There are probably a handful of advisors out there who have already put clients into bitcoin, but that number is likely to rise exponentially. With ETFs available at expense ratios of less than 0.20% in some cases, there are no more roadblocks for further retail access. The current path of net inflows for bitcoin ETFs demonstrate clearly that the demand is there. Once advisors get on board en masse, billions and billions of dollars will keep flowing in.
Conclusion
Again, I’m not a huge crypto bull, but I do think the investment case right now is compelling, even with bitcoin trading north of $70,000.
The retail arrival into bitcoin is in the very early innings and I expect the pace of inflows into bitcoin ETFs will remain vigorous throughout 2024 and beyond.
Interesting
You start off by declaring “I’m not a crypto bull or bear”, and finish by saying “Again, I’m not a huge crypto bull”. In between, the body of the article sure sounds bullish to me!
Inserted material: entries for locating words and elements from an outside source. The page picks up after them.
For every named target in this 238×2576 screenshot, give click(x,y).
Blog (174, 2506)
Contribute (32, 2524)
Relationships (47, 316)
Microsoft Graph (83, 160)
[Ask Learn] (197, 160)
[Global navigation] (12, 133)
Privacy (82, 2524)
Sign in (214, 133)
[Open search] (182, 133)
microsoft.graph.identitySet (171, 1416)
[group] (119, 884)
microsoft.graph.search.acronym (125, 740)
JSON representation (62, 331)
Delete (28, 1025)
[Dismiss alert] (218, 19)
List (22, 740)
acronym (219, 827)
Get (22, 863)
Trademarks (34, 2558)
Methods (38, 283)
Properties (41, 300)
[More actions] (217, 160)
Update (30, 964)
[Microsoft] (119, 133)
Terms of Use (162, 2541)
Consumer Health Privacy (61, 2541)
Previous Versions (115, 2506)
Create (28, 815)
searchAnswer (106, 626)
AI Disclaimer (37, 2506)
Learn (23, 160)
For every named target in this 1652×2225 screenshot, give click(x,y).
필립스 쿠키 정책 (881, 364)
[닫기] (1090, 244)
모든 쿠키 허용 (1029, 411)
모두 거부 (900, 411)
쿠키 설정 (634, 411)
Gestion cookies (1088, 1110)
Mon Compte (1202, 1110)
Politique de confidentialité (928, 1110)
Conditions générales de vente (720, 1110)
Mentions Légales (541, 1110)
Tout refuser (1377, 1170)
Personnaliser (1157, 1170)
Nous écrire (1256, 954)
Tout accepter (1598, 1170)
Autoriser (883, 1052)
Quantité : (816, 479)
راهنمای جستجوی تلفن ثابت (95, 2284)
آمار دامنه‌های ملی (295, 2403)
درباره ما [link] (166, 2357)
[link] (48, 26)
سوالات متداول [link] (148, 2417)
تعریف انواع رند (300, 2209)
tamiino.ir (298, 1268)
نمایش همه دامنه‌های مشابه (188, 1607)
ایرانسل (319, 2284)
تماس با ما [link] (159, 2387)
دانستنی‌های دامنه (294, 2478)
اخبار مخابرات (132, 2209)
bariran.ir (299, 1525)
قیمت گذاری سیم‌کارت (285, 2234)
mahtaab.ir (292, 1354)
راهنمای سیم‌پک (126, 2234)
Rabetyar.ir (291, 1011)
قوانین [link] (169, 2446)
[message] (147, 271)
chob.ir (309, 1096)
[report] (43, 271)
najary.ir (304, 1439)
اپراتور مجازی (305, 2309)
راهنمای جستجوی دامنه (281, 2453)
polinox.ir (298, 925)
Not that I disagree, but just admit you’re a bull and the article takes on new credibility. Don’t fear saying you’re bullish, because if you truly believe, as you say, that the “retail arrival into bitcoin is in the very early innings and I expect the pace of inflows into bitcoin ETFs will remain vigorous throughout 2024 and beyond”, and that “once advisors get on board en masse, billions and billions of dollars will keep flowing in”….then there can be only one direction for the BTC price, right?
Actually, the billions and billion could vanish very quickly. Such flows depend on a continually rising price for Bitcoin. In other words, it’s “hot money” chasing a moving target. As long as BTC is seen as heading straight up, the dollars will follow. But if it reverses, then the $63 billion AUM in the ETFs could themselves be “halved” or more. Get it? It’s a two way street. In the meantime, enjoy the ride!